Andrew W.K.: Yes. Every once in a while someone will say, what are you doing on there? And I say, oh I was invited. And that usually ends the conversation. I go where I'm invited. I have no animosity towards any particular group that's that vast. These are huge organizations as well, people have been nice to me. That's another thing that means a lot, that makes it very easy to go and hang out with someone even if you don't agree on every single thing. Even when my band formed, I barely even knew a lot of the people I was working with and I had to find common ground. A lot of them grew up in very different ways, in totally different parts of the country, had different backgrounds, but we'd connect on something like a song or a certain movie we liked. And that was enough to be able to get through the day and I didn't go into all the other stuff that we didn't agree on or we couldn't really do. We just picked what we could get along with and then the party kept going.

Reason TV: Tell me, what's the best way to watch "Meet Me at the Wreck," which is your latest enterprise?

Andrew W.K.: "Meet Me at the Wreck" is a new kid's show.
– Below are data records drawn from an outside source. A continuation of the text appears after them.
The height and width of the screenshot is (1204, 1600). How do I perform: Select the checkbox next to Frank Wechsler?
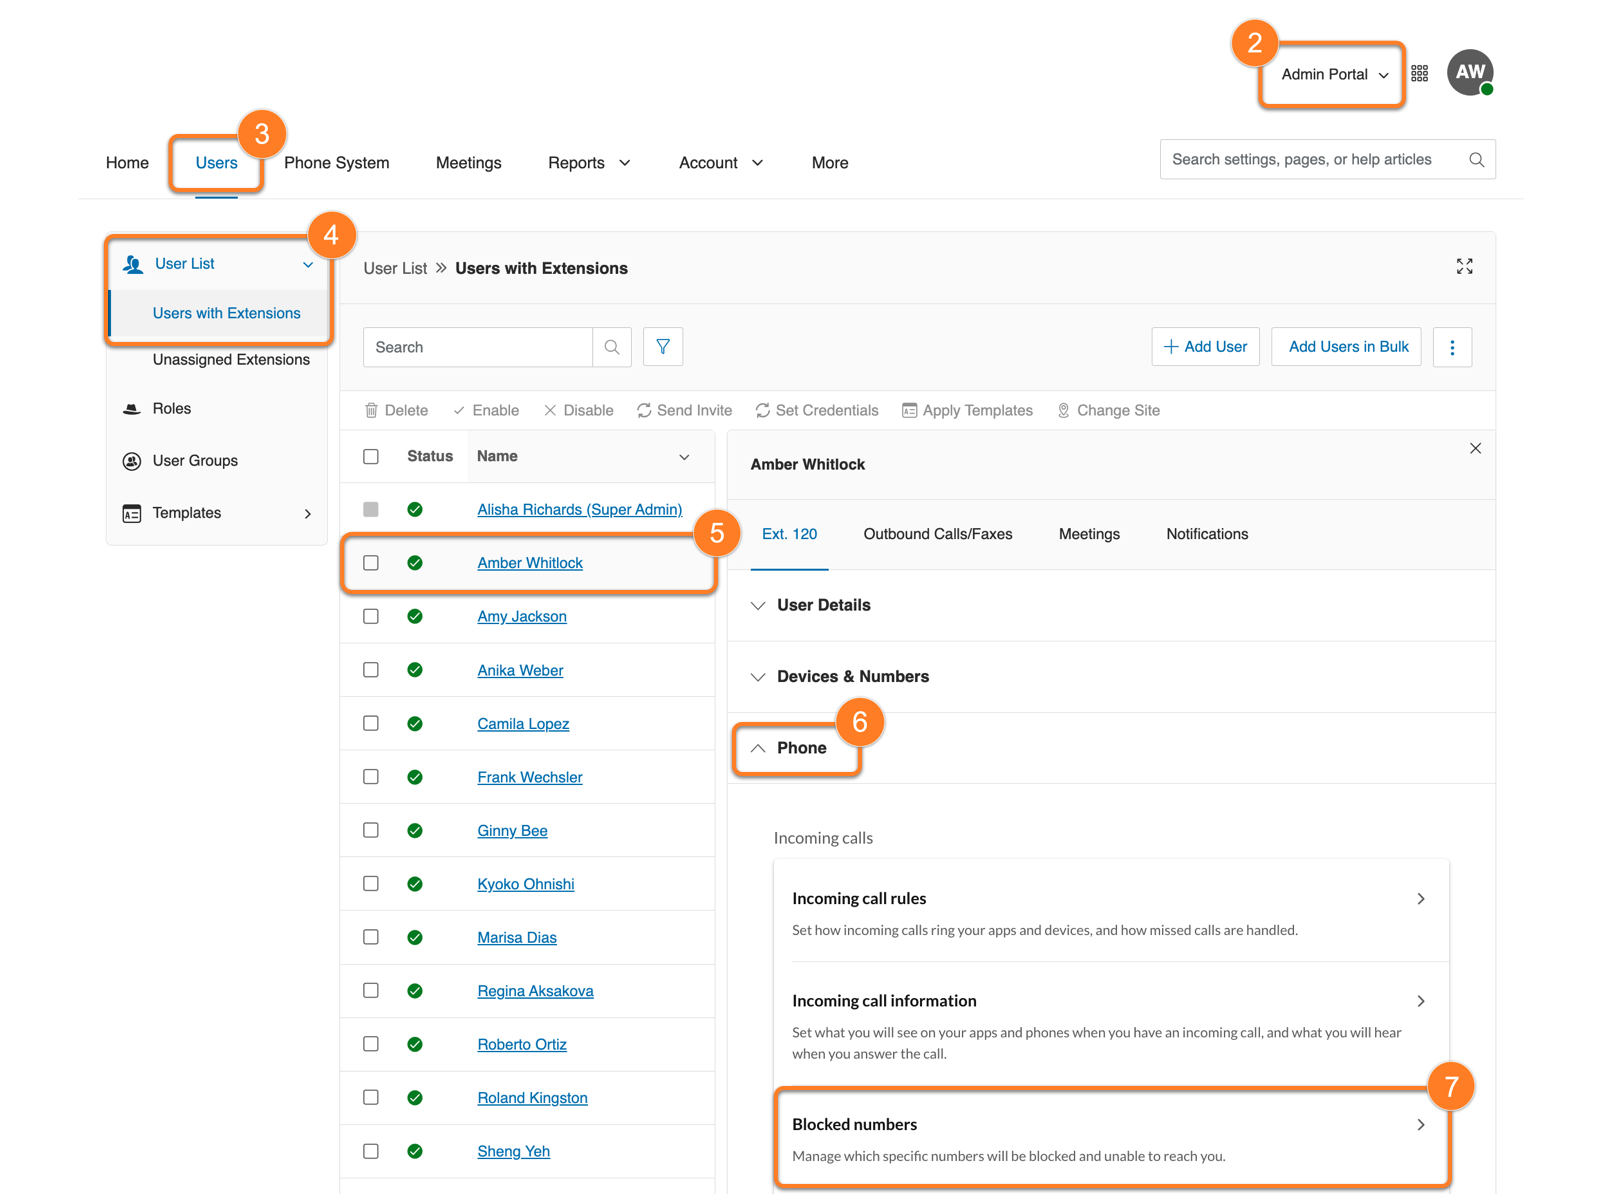(371, 777)
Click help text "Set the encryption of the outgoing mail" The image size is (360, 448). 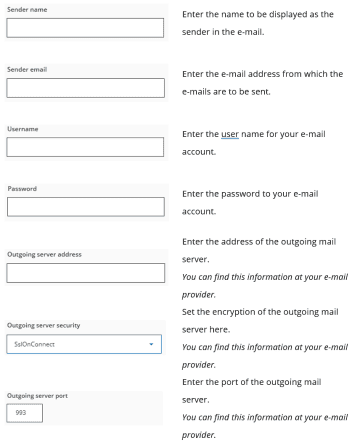tap(260, 312)
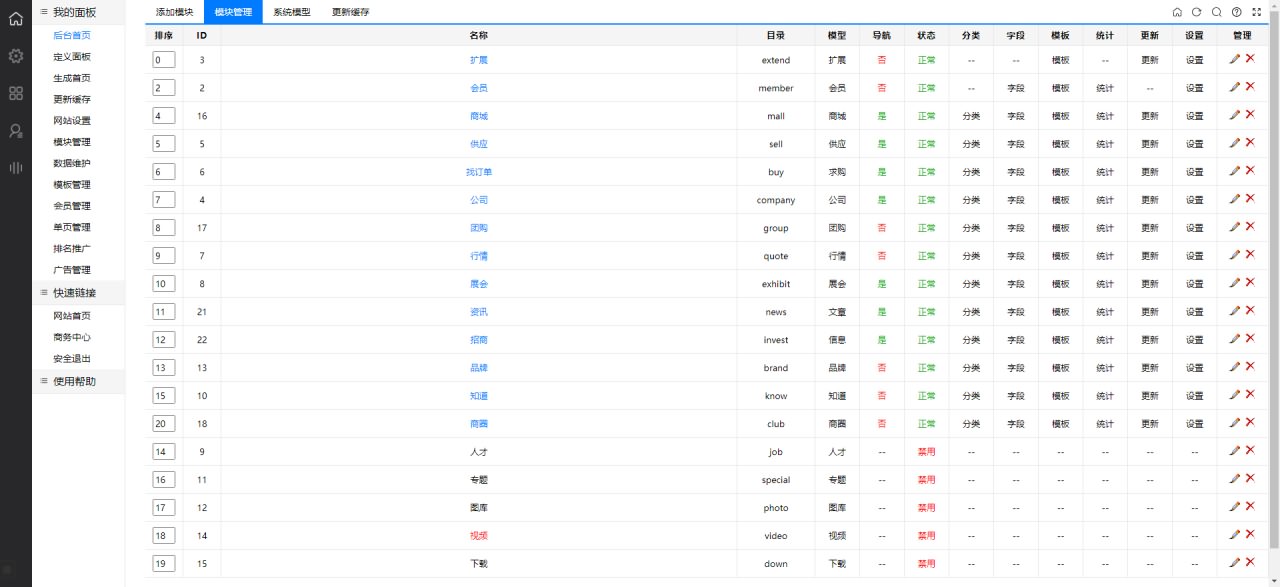Open 数据维护 in the left menu
The width and height of the screenshot is (1280, 587).
(72, 163)
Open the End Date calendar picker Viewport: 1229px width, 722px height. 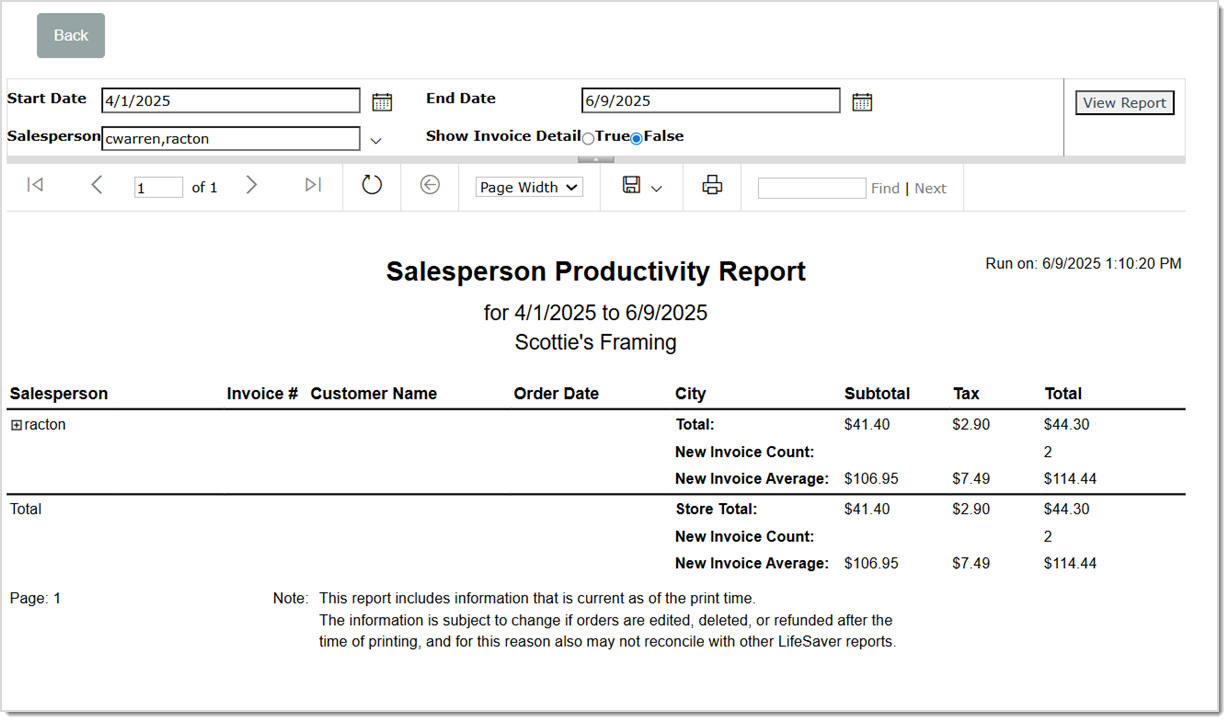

It's a project base, so it's short clips that you can watch all back to back, but each one has a project, an activity you can learn and it's on maker.tv, also on YouTube, but it's on demand and it's all out now. There are episodes with Jack Black and his son, where they go explore Minecraft, this amazing world of professional video games. We have Zach Woods, who is from "The Office," he played the character Gabe. Now he's in "Silicon Valley," another amazing show. Bobby Lee, who's an amazing comedian. So it's a lot of fantasy, some almost supernatural elements, but it all adds to hopefully a very entertaining TV party.

Reason TV: As a parting thought, you're very optimistic about the future. We live in a world where people are constantly predicting the end or that the future is going to be much worse than it is now. Can you leave us with a happy, upbeat thought?

Andrew W.K.: World's always ending and it's always beginning. If we're able to keep love and a celebratory sense of making the most of what we can with what we have right now, I think that's all we have to do.

Reason TV: Well, we will leave it there with Andrew W.K., the great unwashed rock star, improbable host of children's TV and a great motivational speaker. For Reason TV, I'm Nick Gillespie.